■ **Work item**: Look through the entries below for the line with "Given: Open the Exclude categories tab" and the line with "You are a GUI", then give again exactly those two lines and all lines between them, minus the pictures.

════════════════

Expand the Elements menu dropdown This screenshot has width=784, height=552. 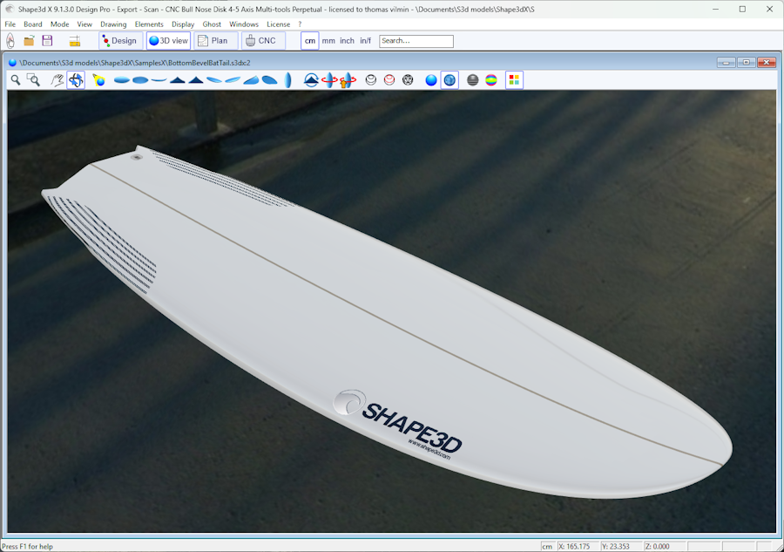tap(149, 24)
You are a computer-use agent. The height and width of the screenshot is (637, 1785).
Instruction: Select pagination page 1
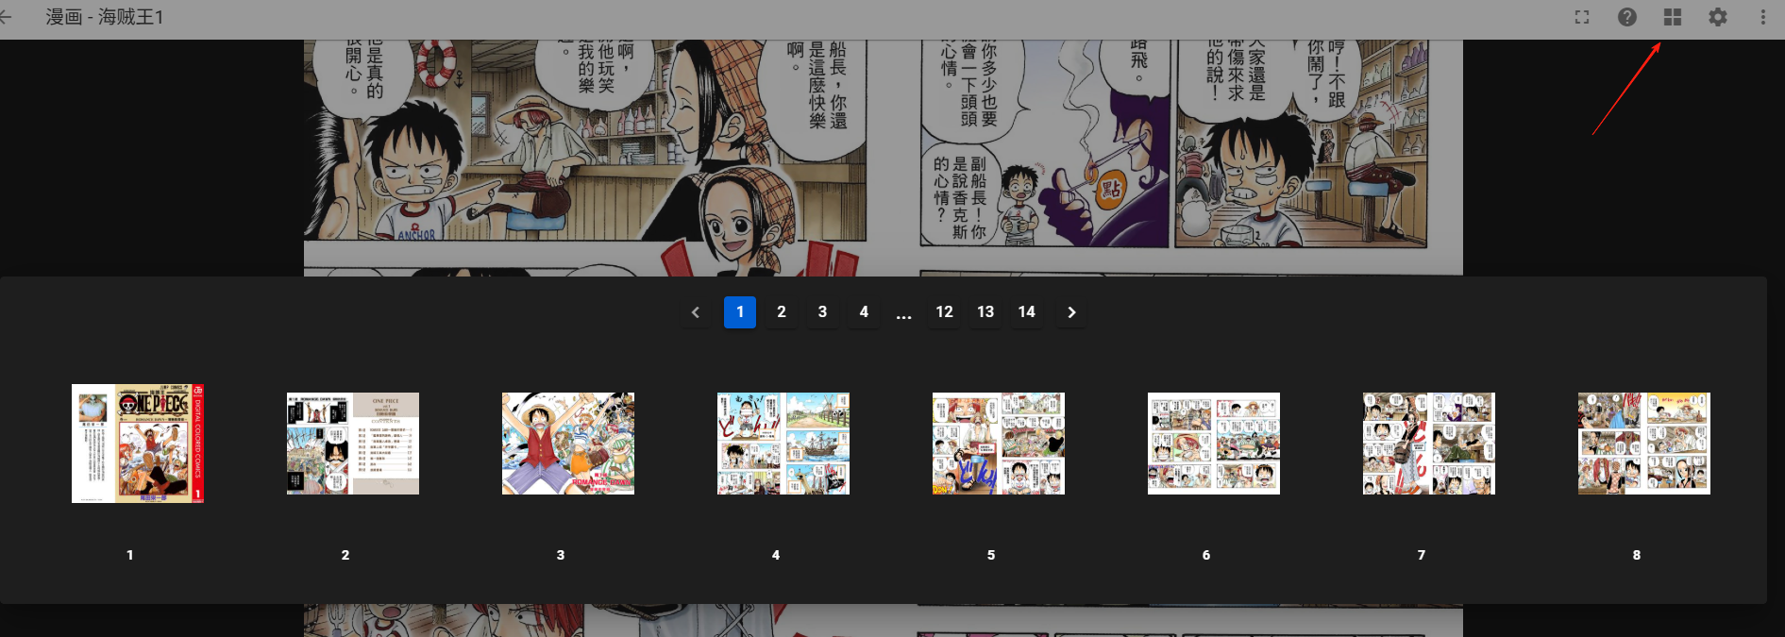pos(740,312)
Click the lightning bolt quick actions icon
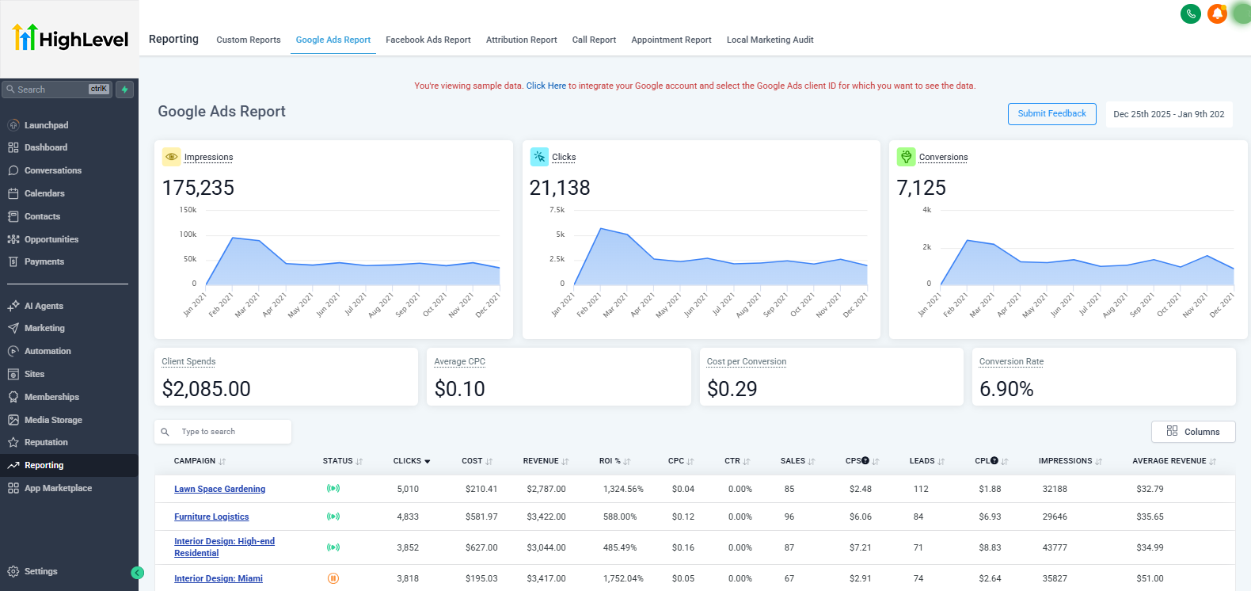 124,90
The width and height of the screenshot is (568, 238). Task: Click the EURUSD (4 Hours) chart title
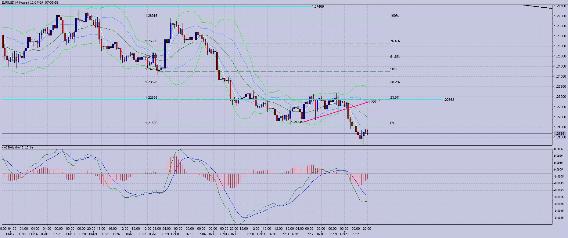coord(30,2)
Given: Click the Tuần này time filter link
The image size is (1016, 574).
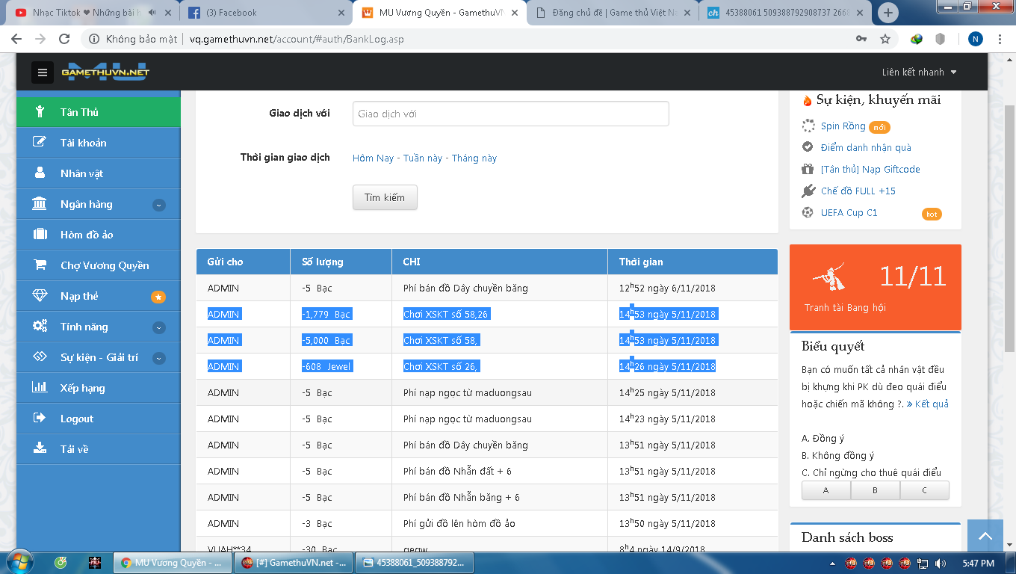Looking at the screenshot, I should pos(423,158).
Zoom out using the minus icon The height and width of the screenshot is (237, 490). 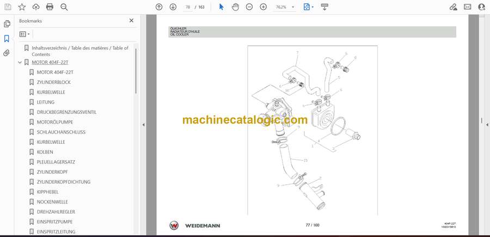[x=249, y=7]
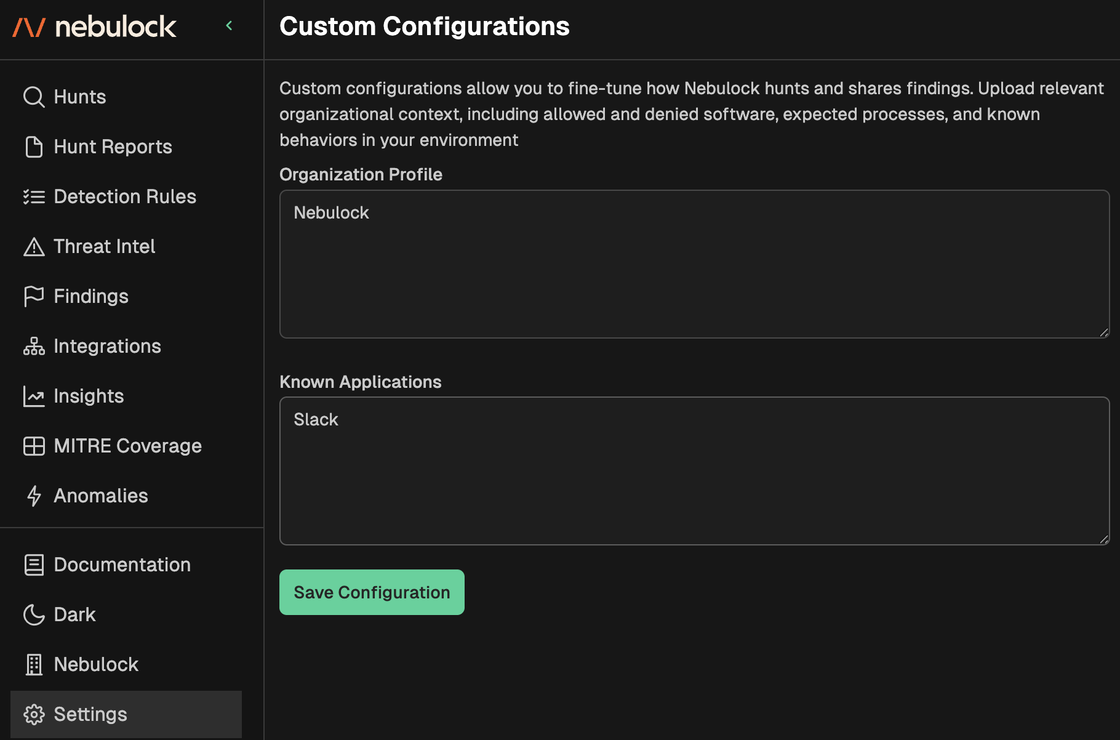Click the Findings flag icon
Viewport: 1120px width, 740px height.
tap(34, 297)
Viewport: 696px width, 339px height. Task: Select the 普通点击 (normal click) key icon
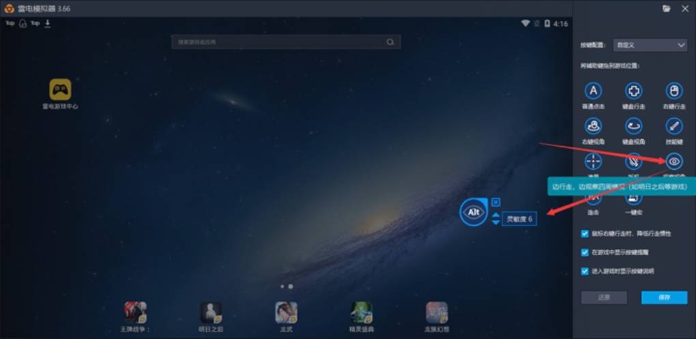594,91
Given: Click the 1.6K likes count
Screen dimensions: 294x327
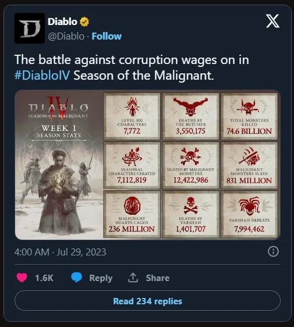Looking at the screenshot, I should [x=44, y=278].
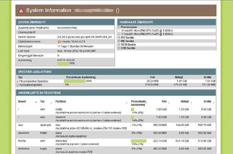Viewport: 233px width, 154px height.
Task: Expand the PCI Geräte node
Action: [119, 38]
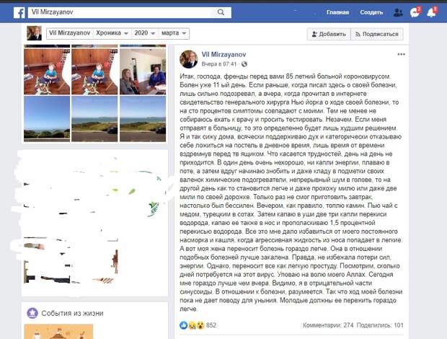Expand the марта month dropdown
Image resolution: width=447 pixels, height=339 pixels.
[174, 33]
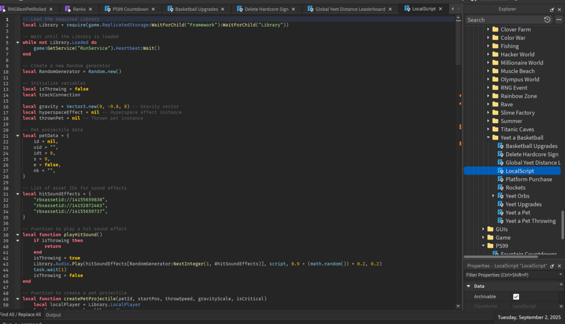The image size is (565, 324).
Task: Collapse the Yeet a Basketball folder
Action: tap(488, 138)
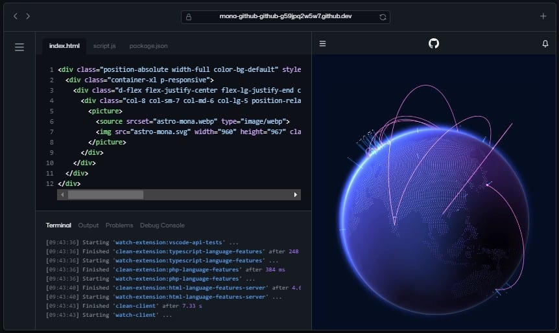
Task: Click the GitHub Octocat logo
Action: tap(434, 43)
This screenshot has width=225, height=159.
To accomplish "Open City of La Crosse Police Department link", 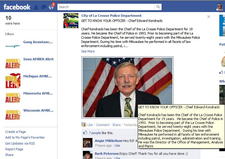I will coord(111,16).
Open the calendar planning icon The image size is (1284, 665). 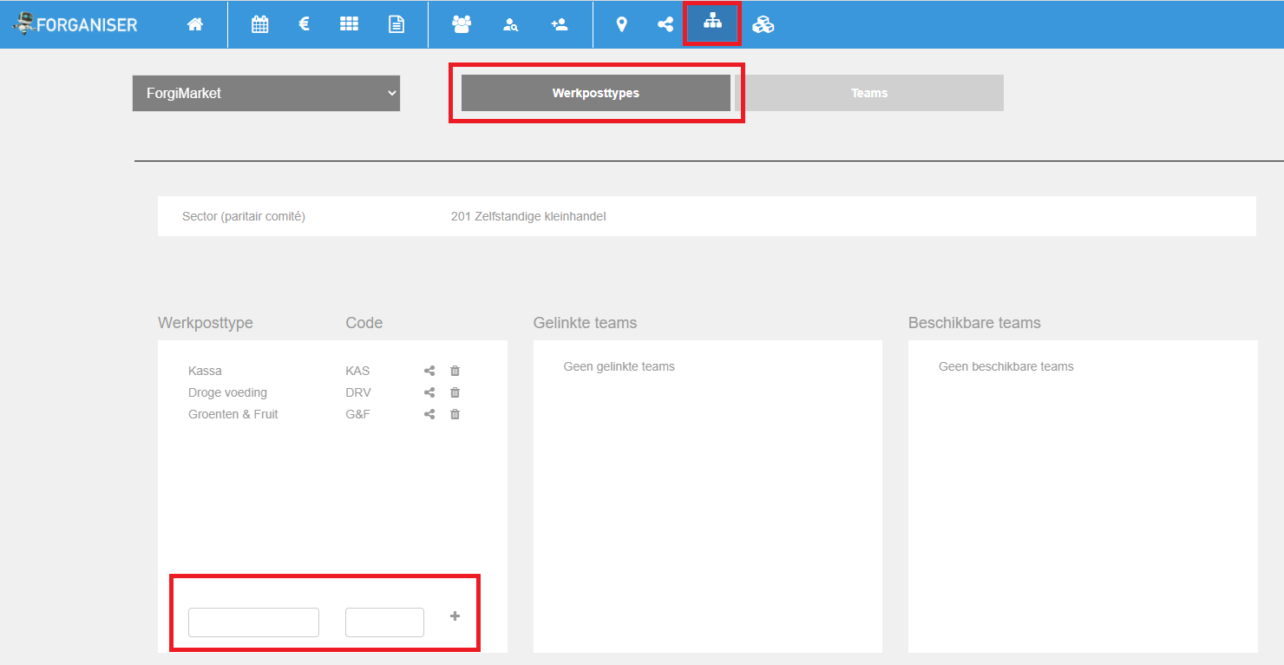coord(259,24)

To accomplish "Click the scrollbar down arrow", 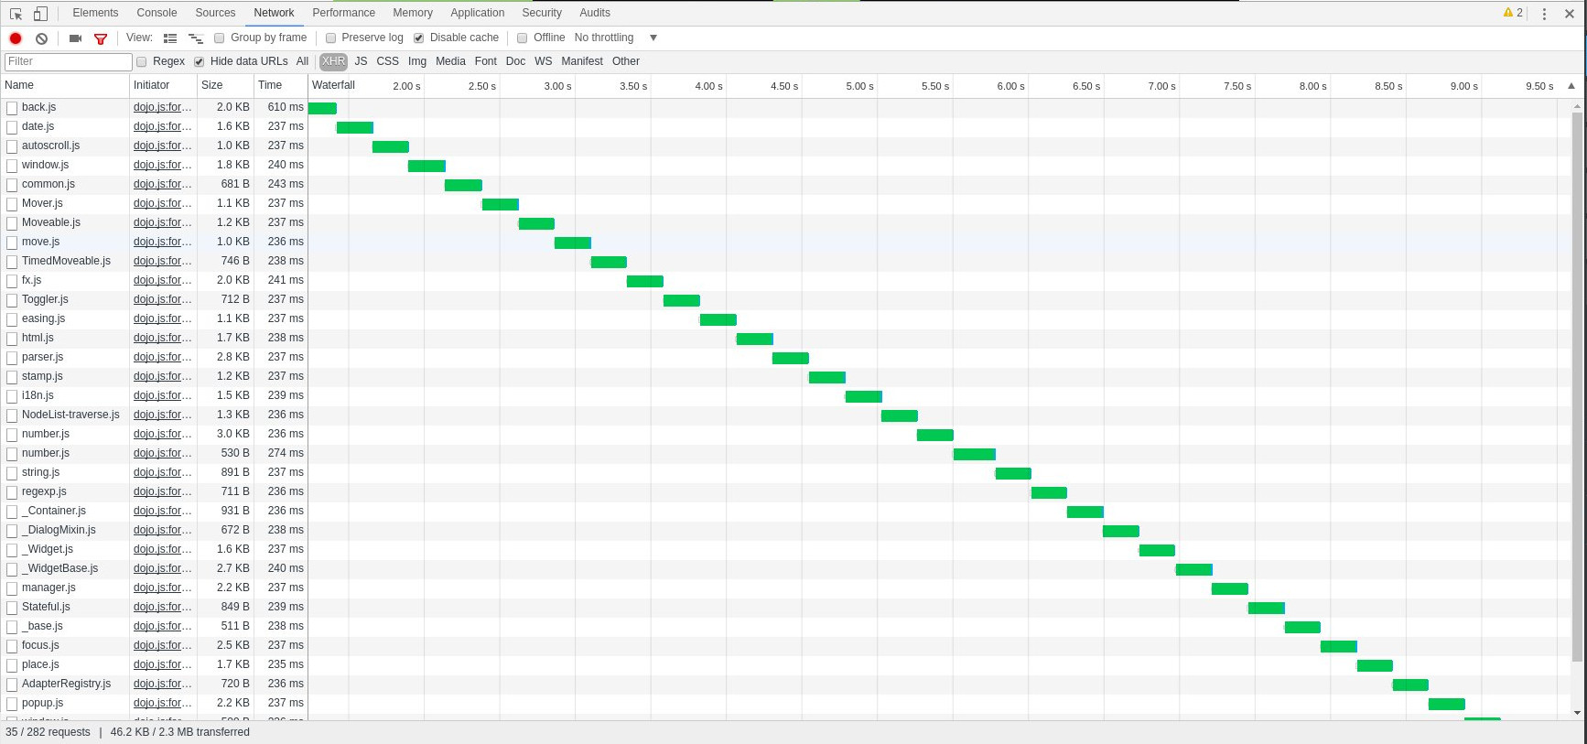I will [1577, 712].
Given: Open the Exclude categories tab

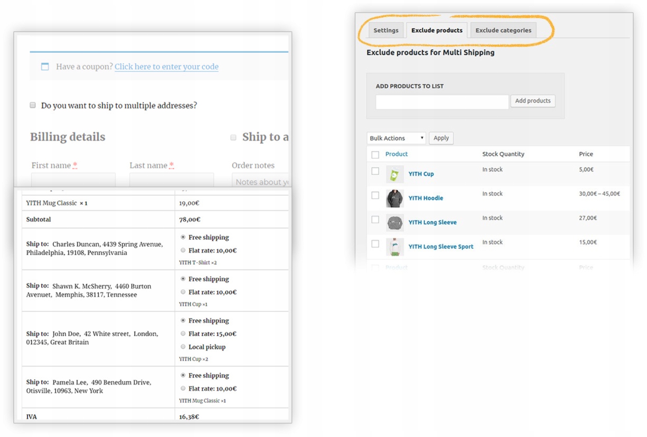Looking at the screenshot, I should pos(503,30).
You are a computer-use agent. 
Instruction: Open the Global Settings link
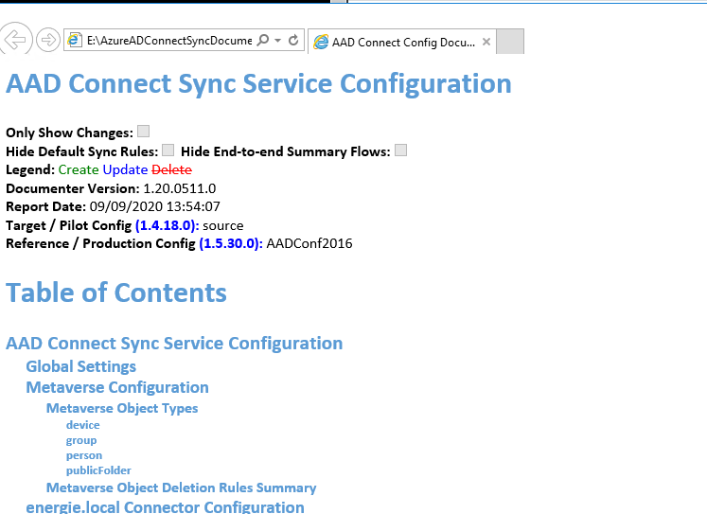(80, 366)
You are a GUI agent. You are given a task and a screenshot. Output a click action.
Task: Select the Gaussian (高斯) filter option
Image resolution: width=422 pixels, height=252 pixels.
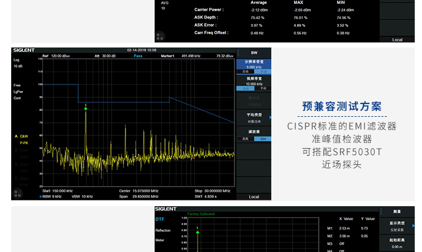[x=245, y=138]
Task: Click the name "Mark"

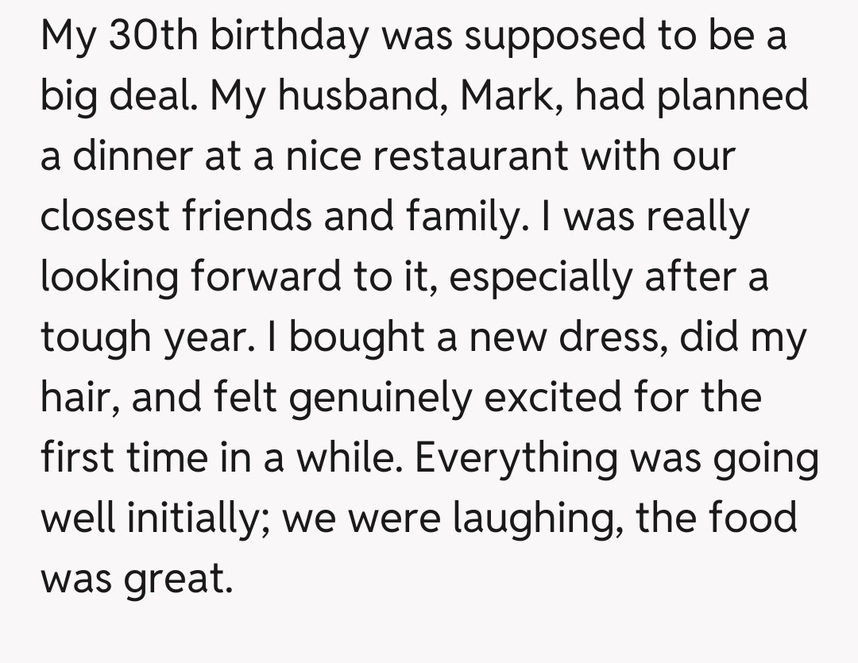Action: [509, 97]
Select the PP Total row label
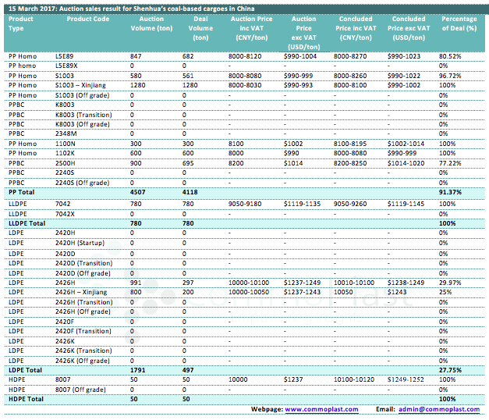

════════════════

■ **Exercise solution**:
Given: Open the Exclude categories tab

Looking at the screenshot, I should pos(503,30).
You are a computer-use agent. 
Instruction: Open the Global Settings link
(80, 366)
You are a GUI agent. You are given a task and a screenshot. Output a click action.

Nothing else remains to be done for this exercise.